Type of school in the United Kingdom

Arts Colleges logo

An Arts College, in the United Kingdom, was part of the 2011-defunct Specialist Schools Programme. It specialises in the subject fields of the performing, visual, digital and/or media arts. They were announced in 1996 and introduced alongside Sports Colleges to England in 1997, being one of the five "practical specialisms" of the specialist schools programme. They were then introduced to Scotland in 2005 and Northern Ireland in 2006. By 2011, when the programme ended, there were over 491 Arts Colleges in England. More have been introduced since then, however schools must be an academy, free school or use the Dedicated Schools Grant to become one.

Arts Colleges are entitled by the School Standards and Framework Act 1998 to select 10% of its yearly pupil intake based on academic aptitude, however this partial selection is optional.

Arts Colleges act as a local point of reference for other schools and businesses in the area, with an emphasis on promoting art within the community.

== History ==
Arts Colleges were introduced in 1997 as part of the now defunct specialist schools programme in the United Kingdom. The system enabled secondary and primary schools to specialise in certain fields, in this case, the performing, visual and/or media arts.
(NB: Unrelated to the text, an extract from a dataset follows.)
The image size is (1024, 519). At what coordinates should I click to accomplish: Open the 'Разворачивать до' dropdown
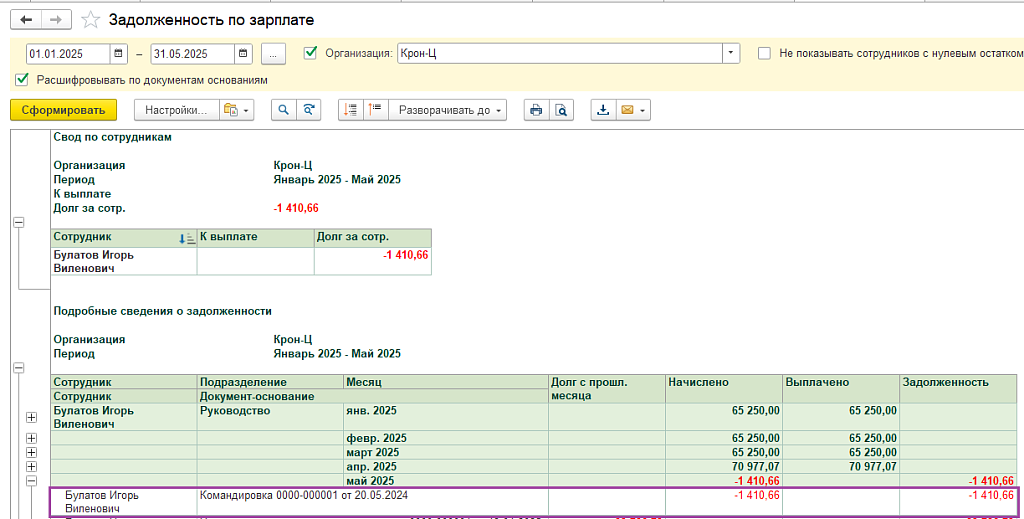point(448,110)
After Arts Colleges were introduced to Northern Ireland, an additional digital specialism was made available. Schools that successfully applied to the Specialist Schools Trust and became Arts Colleges received extra funding from this joint private sector and government scheme.

The specialist schools programme was discontinued by the Conservative-Liberal Democrat coalition government in April 2011. Since then schools can become Arts Colleges either through academisation or through the Dedicated Schools Grant.

== Sponsors ==
Under the specialist schools programme, schools that wished to specialise had to raise £100,000 (later £50,000) in a private sponsorship bid. Many individuals and organisations supported schools wishing to achieve Arts College status. Film producer, educator and adviser to the Blair government, Lord David Puttnam, often supported bids for Arts College status and still calls on schools to expand arts provision in their curriculum. Arts Council England supported English schools that were designating as Arts Colleges. The Specialist Schools and Academies Trust, deliverer of the specialist schools programme, also supported schools who wished to receive Arts College status, extending this support to designated Arts Colleges seeking re-designation.